Fired Developer Sentenced to Four Years for Using Kill-Switch Malware as Revenge

A Chinese software developer has been jailed in the United States after planting malicious code in the employer’s computer systems, causing a complete shutdown.

Revenge turns into prison time

A Chinese software developer has been sentenced to four years in federal prison after he installed a “kill-switch” in the corporate network of his former employer. The attack crippled company systems worldwide in 2019.

According to the US Department of Justice, Davis (David) Lu, 55, from Houston, Texas, planted malicious code inside Eaton Corporation’s systems after he was demoted and eventually suspended from his job.

From demotion to sabotage

Court documents showed that Lu’s issues with the company began in 2018, when Eaton changed his responsibilities. In retaliation, Lu used his developer access to insert malicious Java code into the production environment.

His methods included:

• Infinite loops that caused servers to crash by exhausting resources.
• Profile deletions on Active Directory accounts belonging to colleagues.
• A “kill switch” logic bomb coded under the name “IsDLEnabledinAD” — shorthand for “Is Davis Lu enabled in Active Directory?”.

The kill switch was built in such a way that it would automatically activate if Lu’s access was revoked. When Eaton fired him on Sept. 9, 2019, and disabled his corporate account, the malware detonated.

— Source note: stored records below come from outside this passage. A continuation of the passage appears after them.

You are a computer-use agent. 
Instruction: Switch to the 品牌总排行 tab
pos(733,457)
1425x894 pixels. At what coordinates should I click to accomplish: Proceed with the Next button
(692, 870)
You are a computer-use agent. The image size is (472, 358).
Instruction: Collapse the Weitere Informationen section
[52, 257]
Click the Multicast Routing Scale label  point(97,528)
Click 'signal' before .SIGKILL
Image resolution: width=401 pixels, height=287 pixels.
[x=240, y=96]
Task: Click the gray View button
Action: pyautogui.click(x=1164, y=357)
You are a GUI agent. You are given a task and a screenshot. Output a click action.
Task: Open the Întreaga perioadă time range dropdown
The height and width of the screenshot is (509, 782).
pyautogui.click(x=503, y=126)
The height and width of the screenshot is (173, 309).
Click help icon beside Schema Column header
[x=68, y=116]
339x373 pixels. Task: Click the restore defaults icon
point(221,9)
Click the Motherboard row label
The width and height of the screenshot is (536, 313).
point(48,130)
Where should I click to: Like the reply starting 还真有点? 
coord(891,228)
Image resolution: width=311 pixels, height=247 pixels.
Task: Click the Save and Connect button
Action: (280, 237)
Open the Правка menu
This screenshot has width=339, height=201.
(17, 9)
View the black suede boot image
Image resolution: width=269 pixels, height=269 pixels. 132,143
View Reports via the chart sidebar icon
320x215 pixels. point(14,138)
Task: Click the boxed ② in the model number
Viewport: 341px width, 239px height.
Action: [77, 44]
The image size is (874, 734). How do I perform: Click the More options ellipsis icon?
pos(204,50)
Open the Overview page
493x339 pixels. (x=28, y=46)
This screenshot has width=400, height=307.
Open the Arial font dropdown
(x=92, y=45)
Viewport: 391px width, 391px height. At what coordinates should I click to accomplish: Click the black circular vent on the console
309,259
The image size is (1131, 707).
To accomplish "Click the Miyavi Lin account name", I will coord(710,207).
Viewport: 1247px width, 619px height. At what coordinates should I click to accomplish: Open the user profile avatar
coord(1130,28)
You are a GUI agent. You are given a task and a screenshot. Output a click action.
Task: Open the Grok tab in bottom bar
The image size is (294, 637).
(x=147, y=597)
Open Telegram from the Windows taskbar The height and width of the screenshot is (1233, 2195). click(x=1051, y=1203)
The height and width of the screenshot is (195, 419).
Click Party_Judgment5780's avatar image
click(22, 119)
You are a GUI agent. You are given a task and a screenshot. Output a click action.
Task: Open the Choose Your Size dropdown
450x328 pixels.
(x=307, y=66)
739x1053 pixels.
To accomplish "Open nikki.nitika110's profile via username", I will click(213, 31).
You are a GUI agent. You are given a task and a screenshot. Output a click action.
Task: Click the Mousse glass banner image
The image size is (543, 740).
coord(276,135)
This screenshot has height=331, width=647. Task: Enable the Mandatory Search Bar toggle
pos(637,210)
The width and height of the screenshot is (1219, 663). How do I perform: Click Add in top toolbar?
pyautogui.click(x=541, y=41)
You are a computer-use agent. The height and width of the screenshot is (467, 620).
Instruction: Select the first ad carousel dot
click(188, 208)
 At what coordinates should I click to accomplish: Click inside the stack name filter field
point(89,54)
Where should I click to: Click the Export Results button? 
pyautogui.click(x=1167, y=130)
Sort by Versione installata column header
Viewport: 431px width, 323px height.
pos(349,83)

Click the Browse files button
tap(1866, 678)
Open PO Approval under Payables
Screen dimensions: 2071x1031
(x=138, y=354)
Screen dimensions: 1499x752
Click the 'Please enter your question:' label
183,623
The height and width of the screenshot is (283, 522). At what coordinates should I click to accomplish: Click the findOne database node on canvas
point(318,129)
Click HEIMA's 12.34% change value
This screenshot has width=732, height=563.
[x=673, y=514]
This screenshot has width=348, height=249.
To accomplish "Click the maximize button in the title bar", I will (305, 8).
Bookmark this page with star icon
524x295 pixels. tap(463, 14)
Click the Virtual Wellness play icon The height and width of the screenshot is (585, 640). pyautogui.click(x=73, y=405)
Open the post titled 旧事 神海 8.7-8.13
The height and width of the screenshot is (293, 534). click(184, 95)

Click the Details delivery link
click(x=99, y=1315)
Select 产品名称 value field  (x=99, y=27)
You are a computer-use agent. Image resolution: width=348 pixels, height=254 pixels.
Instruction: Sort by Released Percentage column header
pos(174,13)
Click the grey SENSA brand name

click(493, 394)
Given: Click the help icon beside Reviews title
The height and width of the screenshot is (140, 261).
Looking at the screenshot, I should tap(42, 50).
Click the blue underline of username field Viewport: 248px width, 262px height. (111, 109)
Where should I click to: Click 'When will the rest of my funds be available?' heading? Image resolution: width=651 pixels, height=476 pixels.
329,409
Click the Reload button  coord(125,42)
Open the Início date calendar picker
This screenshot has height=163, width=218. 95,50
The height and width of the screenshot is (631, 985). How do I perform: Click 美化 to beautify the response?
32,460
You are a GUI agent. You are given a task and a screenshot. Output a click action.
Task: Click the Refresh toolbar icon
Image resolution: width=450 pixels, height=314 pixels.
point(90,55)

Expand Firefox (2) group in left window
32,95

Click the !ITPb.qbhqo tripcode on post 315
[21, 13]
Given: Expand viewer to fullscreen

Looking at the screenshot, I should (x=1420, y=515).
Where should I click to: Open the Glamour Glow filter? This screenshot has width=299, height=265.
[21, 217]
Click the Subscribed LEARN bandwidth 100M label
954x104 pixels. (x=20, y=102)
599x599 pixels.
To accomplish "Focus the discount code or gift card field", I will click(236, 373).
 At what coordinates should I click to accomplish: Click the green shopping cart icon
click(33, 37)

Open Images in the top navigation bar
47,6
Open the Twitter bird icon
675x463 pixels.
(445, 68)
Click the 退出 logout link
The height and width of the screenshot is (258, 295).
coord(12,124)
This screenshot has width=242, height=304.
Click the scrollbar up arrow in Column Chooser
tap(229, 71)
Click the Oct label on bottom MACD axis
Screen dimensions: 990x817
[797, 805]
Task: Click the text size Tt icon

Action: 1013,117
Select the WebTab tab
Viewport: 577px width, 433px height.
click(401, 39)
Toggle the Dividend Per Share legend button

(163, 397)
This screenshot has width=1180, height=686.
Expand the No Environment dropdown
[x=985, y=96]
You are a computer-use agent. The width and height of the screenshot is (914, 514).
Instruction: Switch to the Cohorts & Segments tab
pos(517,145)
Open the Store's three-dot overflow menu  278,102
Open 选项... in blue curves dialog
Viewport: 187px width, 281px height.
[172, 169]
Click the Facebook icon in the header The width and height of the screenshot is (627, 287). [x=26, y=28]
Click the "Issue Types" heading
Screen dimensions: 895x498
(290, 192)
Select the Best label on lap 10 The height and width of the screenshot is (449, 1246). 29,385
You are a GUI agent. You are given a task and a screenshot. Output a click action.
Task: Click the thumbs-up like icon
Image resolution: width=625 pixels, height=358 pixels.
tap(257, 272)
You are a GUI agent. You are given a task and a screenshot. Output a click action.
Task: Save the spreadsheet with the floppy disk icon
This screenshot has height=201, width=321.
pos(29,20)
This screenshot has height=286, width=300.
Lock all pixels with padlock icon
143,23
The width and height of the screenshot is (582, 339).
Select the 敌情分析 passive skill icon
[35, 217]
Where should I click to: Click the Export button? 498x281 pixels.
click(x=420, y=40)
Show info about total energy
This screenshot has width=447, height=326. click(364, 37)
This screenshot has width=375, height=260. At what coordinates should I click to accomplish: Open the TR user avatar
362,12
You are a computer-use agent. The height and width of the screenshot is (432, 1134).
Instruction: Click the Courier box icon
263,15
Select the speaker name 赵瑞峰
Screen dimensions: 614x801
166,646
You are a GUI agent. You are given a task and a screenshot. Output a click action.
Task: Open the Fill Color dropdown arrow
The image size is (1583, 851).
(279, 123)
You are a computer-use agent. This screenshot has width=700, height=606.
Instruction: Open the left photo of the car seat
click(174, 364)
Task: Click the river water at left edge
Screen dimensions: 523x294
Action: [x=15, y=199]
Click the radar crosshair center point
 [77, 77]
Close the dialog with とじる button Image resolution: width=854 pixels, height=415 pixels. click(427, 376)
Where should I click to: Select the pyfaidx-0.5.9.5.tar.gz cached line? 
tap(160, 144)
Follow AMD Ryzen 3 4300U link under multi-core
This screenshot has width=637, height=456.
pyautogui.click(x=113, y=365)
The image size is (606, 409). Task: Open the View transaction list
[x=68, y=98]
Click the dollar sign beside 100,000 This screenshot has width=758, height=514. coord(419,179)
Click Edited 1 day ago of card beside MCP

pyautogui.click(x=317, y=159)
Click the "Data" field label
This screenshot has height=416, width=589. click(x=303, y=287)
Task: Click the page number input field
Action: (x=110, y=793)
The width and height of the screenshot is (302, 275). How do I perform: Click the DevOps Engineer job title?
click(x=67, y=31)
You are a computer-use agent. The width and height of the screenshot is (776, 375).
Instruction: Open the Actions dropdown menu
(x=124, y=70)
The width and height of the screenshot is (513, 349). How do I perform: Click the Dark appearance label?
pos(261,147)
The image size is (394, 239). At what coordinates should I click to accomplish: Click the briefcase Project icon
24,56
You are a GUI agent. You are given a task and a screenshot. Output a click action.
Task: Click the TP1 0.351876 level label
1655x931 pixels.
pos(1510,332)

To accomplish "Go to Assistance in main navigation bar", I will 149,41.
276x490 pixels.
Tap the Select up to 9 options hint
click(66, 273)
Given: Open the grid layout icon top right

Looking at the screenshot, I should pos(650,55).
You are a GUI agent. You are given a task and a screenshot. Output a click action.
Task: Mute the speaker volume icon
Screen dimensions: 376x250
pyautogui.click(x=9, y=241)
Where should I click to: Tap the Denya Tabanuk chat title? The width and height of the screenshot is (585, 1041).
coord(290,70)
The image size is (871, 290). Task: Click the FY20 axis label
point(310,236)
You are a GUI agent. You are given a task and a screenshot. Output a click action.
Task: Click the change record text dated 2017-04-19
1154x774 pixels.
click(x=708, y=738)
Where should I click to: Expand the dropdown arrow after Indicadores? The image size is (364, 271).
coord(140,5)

The result was immediate: thousands of employees worldwide were locked out of systems, critical servers crashed, and operations suffered hundreds of thousands of dollars in damages.

Caught by hubris

“On the day he was directed to turn in his company laptop, Lu deleted encrypted data,” said the Department of Justice in a press release. “His internet search history revealed he had researched methods to escalate privileges, hide processes, and rapidly delete files, indicating an intent to obstruct the efforts of his co-workers to resolve the system disruptions. Lu’s employer suffered hundreds of thousands of dollars in losses as a result of his actions.”

The conspicuous name of his malware, directly referencing his own Active Directory account, provided prosecutors with what one cybersecurity analyst called “a digital smoking gun.” Lu was arrested in October 2019.

In March 2025, a federal jury convicted him of intentionally damaging protected computers. He was sentenced to four years in prison followed by three years of supervised release.